Elle revit les ombres de ceux qui avaient compté pour elle. Les yeux rieurs de son père, le pas ferme de sa mère, la force joyeuse de ses oncles, la douleur apaisée de sa reine… Elle sentit le salut de Marcus, son maître bienveillant d’après la mort, et toute la cohorte de ses proches, passants du monde, jusqu’à son jeune mari récemment disparu. La rosée ourla ses paupières.

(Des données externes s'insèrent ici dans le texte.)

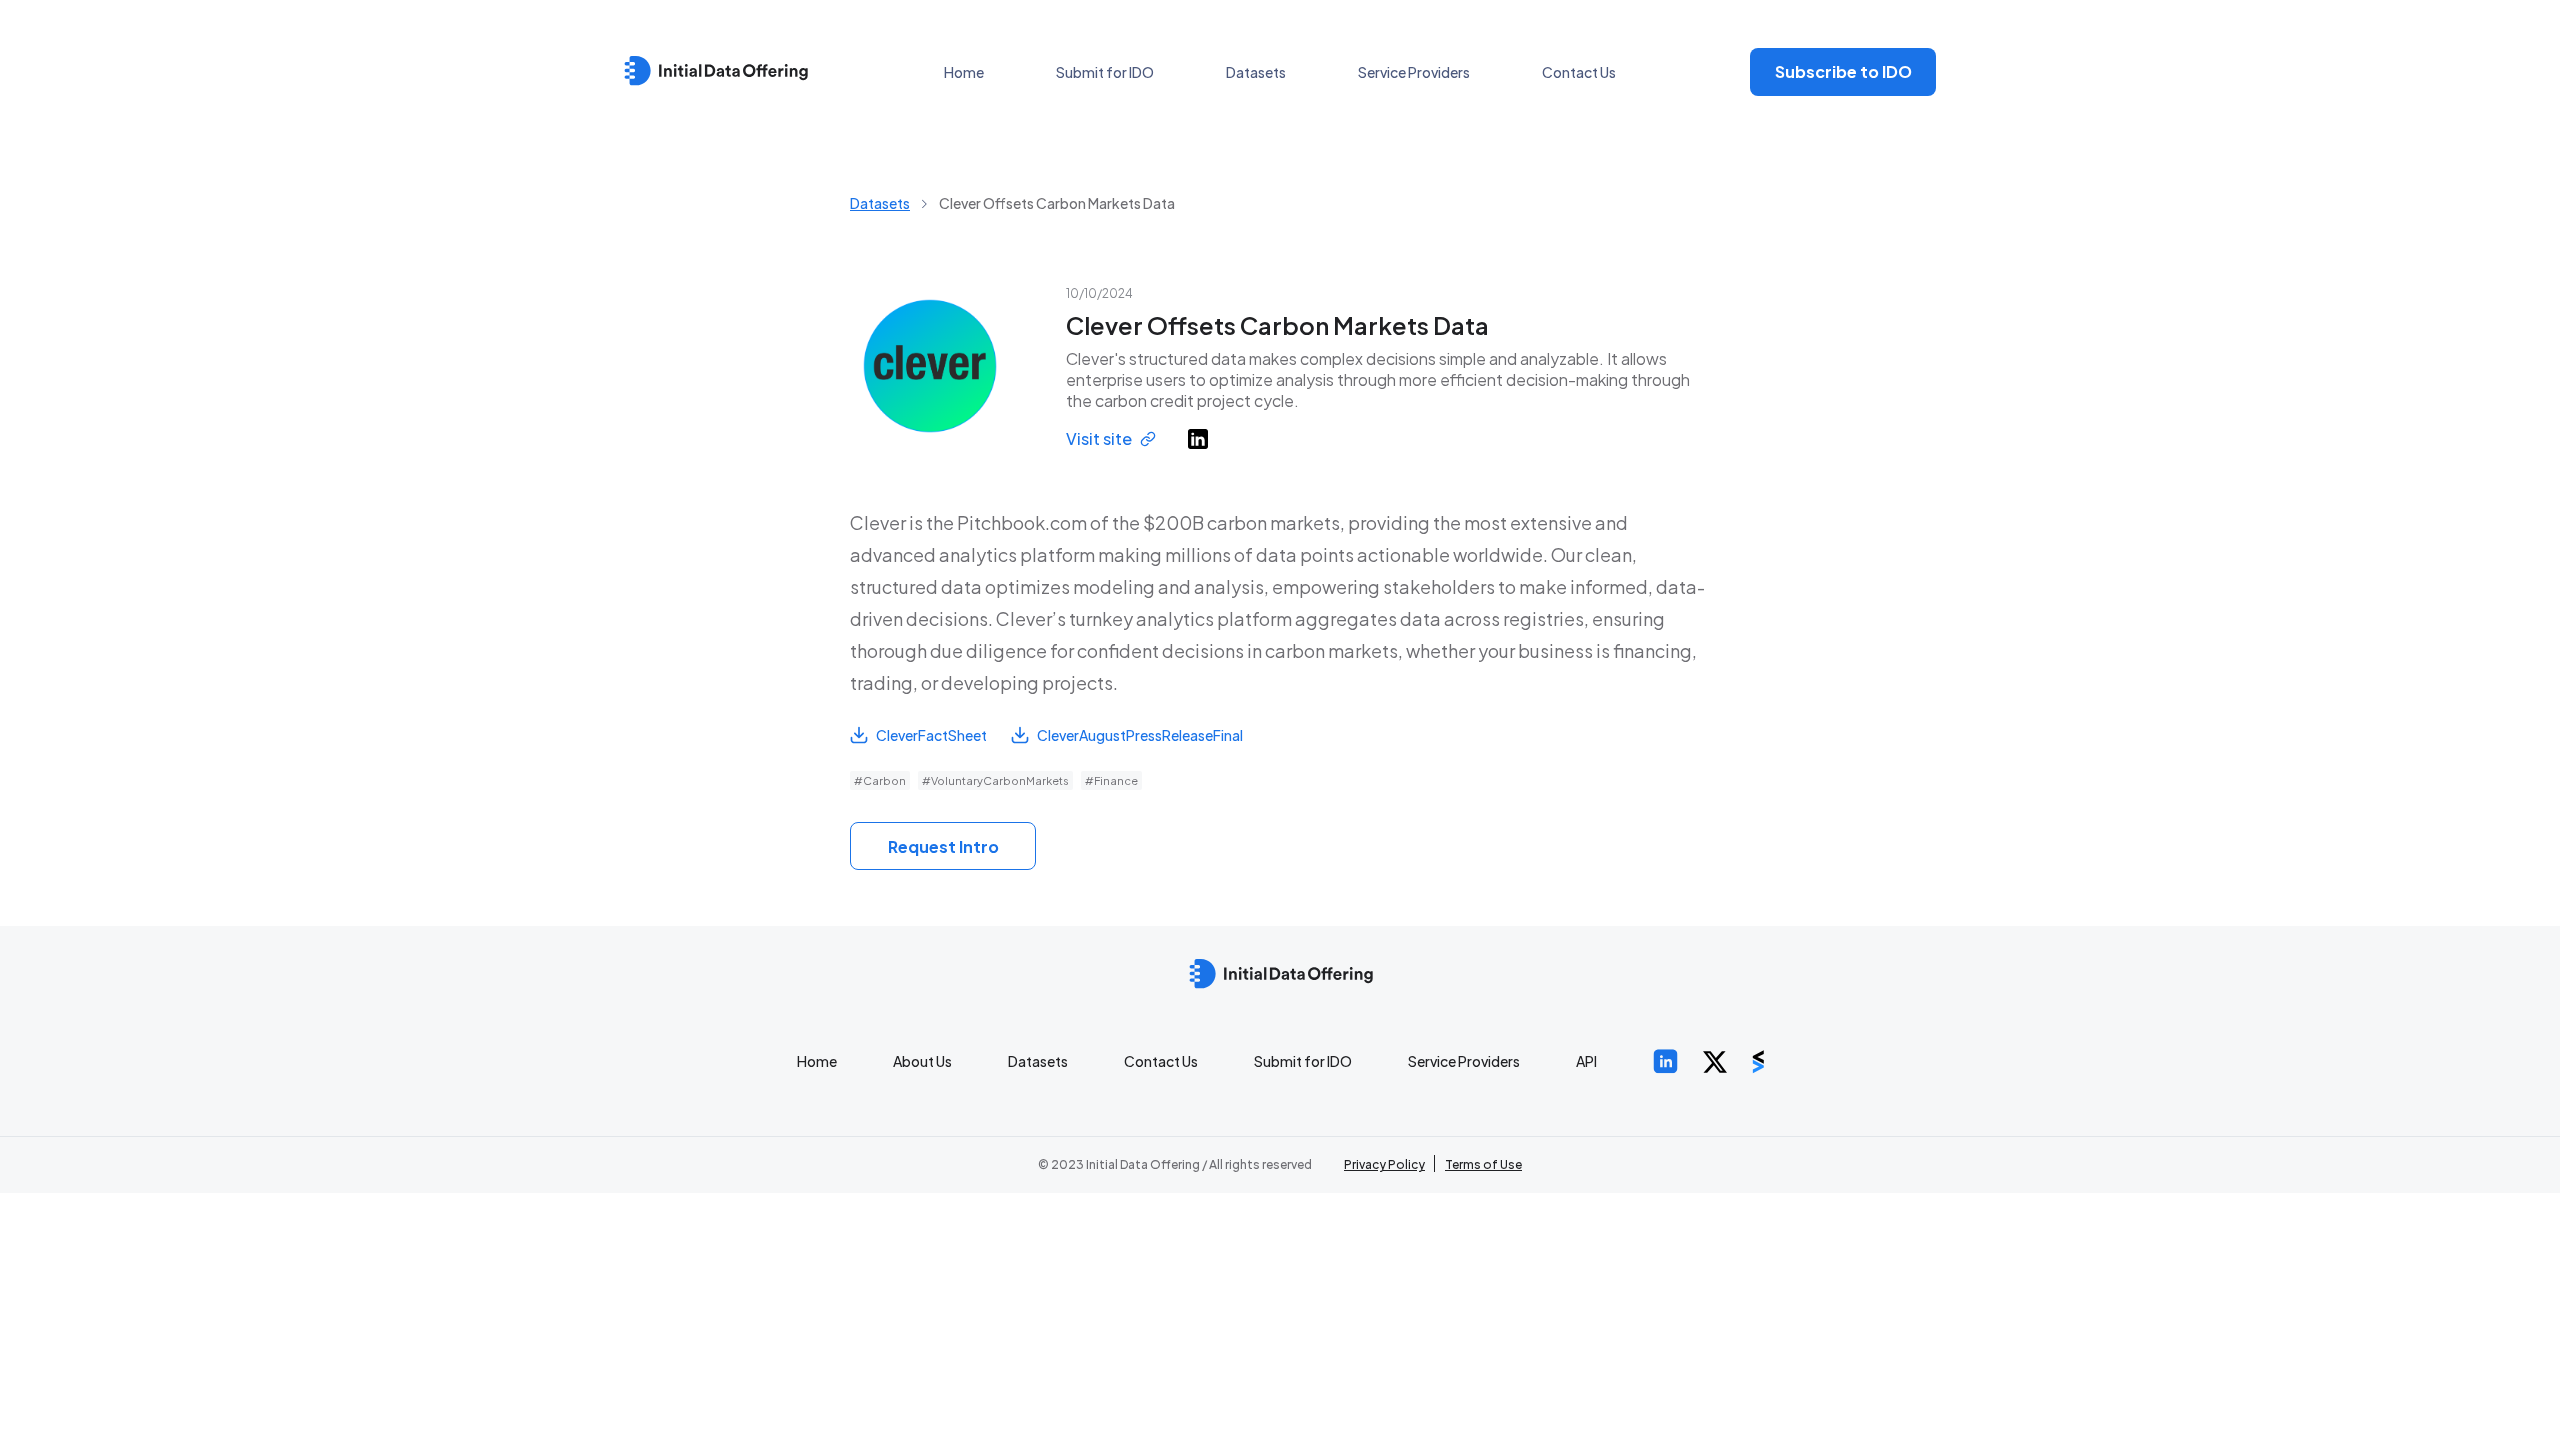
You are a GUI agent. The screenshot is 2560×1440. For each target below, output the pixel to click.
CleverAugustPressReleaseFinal (1140, 735)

Puis elle sentit que la cérémonie était achevée, et reprit lentement le chemin du retour.
Près de sa voiture, elle ralluma son portable. Un message écrit l’attendait : « Où es-tu ce soir ? Alex ». Elle l’appela aussitôt.
« - Alex ? Je suis allé faire un tour aux sources. Et toi ?
- Ceirdwyn, où crois-tu que je sois ? J’ai fait comme toi. Plus au nord, en pays carvète ! Au fait, bonne année !
- Merci ! À toi aussi, très bonne année ! Dis, petite Alisiana, ça te dirait de venir voir ta vielle prof ? J’ai un peu le cafard, ce soir.
- Eh, ça fait loin !
- Allez, ma petite Catubodua… »
Ceirdwin essayait de la prendre par les sentiments, sachant bien que son élève était une teigne, mais avec un cœur d’artichaut.
« - Tu as de la bière au moins ?
- Plein le frigo !
- Redonne-moi l’adresse et le code, j’arrive. »
Ceirdwyn donna les renseignements utiles, et monta dans sa voiture. Elle serait chez elle bien avant Alisiana. Le temps de préparer un solide repas, de mettre des bougies partout. Elle regrettait presque de ne pas avoir acheté une courge. Pour rigoler un peu.